(PASSAGE SHOWN)
■ ■ ■ ■ ■ ■ ■
= List of Intangible Cultural Heritage elements in Luxembourg =

The United Nations Educational, Scientific and Cultural Organisation (UNESCO) intangible cultural heritage elements are the non-physical traditions and practices performed by a people. As part of a country's cultural heritage, they include celebrations, festivals, performances, oral traditions, music, and the making of handicrafts. The "intangible cultural heritage" is defined by the Convention for the Safeguarding of Intangible Cultural Heritage, drafted in 2003 and took effect in 2006. Inscription of new heritage elements on the UNESCO Intangible Cultural Heritage Lists is determined by the Intergovernmental Committee for the Safeguarding of Intangible Cultural Heritage, an organisation established by the convention.

Luxembourg ratified the convention on 31 January 2006.
■ ■ ■ ■ ■ ■ ■
(SUPPLIED DATA)
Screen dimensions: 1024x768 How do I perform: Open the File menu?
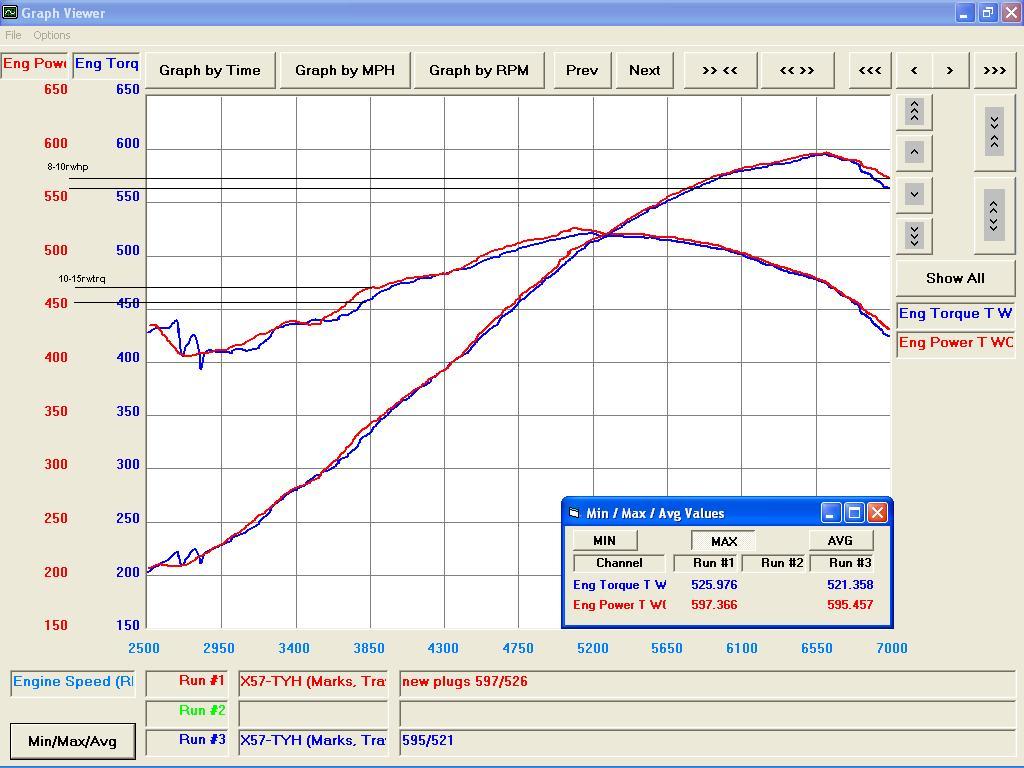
■ ■ ■ ■ ■ ■ ■
(WRITTEN TASK 1) In the Luxembourg heritage text, on what date did Luxembourg ratify the convention?
(WRITTEN TASK 2) Copy out the Luxembourg heritage text from "The United Nations" to "by the convention.".

(COMPLETE OUTPUT 1) 31 January 2006

(COMPLETE OUTPUT 2)
The United Nations Educational, Scientific and Cultural Organisation (UNESCO) intangible cultural heritage elements are the non-physical traditions and practices performed by a people. As part of a country's cultural heritage, they include celebrations, festivals, performances, oral traditions, music, and the making of handicrafts. The "intangible cultural heritage" is defined by the Convention for the Safeguarding of Intangible Cultural Heritage, drafted in 2003 and took effect in 2006. Inscription of new heritage elements on the UNESCO Intangible Cultural Heritage Lists is determined by the Intergovernmental Committee for the Safeguarding of Intangible Cultural Heritage, an organisation established by the convention.